(Source document)
According to the Swiss psychiatrist Elisabeth Kübler-Ross, grief has five stages: denial, anger, bargaining, depression and acceptance. Although the development of biosimilars should not be an inherently grief-stricken business, it nevertheless appears to be closely following this path, certainly from the perspective of the big pharma companies that mostly dominate the scene today.
The denial stage is easy enough to identify: for many years, big pharma refused to accept that the development of biosimilars was even possible. When the leading generics companies, backed up by the regulators (particularly the EMA) demonstrated that it was, originators moved to anger (manifested by legal action and intensive lobbying efforts) and then swiftly to the bargaining stage (developing their own biosimilars while trying to influence the approvals procedure in a way that benefits themselves), where they remain today.

(Explore the material)
**1.** Decide whether each statement agrees with the passage on biosimilars, and answer yes or no with the deciding words quoted from it: (a) Elisabeth Kübler-Ross is described as a Swiss psychiatrist. (b) The originators have reached the acceptance stage. (c) The generics companies were backed up particularly by the FDA.
**2.** According to the passage on biosimilars, how was the anger of the originators manifested?
**3.** Reproduce the passage on biosimilars word for word, everything from "According to the" down to "the scene today.".
The recorded data that comes next is separate material with no connection to the passage on biosimilars.

Recorded data
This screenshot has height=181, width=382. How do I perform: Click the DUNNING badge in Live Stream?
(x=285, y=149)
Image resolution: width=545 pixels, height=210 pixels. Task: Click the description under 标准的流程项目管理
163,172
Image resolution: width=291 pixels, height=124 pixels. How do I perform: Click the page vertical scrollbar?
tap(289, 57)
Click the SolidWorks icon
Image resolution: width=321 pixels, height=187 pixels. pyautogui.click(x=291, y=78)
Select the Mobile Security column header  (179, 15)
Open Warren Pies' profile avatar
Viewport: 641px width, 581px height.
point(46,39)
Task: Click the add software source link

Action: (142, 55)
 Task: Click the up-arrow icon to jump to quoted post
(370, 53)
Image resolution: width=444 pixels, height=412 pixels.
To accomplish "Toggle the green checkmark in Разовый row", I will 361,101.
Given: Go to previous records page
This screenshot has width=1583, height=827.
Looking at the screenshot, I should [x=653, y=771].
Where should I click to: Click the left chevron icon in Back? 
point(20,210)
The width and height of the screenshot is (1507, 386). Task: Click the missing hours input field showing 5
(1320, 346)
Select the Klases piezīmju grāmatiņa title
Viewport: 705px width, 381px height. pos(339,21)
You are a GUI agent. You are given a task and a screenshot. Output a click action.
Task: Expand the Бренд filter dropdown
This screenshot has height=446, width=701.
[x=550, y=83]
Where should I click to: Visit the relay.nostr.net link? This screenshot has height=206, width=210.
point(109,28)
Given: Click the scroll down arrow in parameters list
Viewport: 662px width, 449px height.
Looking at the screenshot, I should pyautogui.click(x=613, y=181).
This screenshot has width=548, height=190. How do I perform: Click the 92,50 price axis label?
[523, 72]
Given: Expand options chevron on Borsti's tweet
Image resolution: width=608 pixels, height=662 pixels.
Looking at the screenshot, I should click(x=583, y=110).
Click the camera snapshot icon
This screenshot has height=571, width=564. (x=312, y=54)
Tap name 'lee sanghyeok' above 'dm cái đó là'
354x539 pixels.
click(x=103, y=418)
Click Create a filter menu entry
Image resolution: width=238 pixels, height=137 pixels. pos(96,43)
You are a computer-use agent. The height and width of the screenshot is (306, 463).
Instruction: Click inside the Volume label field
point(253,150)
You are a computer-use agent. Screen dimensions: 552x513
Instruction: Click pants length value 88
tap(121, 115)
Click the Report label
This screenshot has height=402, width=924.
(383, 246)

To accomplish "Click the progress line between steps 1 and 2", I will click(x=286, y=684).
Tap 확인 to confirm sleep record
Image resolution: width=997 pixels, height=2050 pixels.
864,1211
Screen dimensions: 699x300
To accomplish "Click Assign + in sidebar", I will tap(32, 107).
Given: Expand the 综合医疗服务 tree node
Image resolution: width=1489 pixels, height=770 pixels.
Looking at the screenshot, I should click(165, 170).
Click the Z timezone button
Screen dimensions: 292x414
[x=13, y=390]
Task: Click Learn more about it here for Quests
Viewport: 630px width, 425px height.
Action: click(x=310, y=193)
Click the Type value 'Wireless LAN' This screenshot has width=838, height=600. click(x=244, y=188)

(Responses)
**1.**
(a) Yes: "the Swiss psychiatrist Elisabeth Kübler-Ross"
(b) No: "then swiftly to the bargaining stage (developing their own biosimilars while trying to influence the approvals procedure in a way that benefits themselves), where they remain today"
(c) No: "backed up by the regulators (particularly the EMA)"

**2.** It was manifested by legal action and intensive lobbying efforts.

**3.**
According to the Swiss psychiatrist Elisabeth Kübler-Ross, grief has five stages: denial, anger, bargaining, depression and acceptance. Although the development of biosimilars should not be an inherently grief-stricken business, it nevertheless appears to be closely following this path, certainly from the perspective of the big pharma companies that mostly dominate the scene today.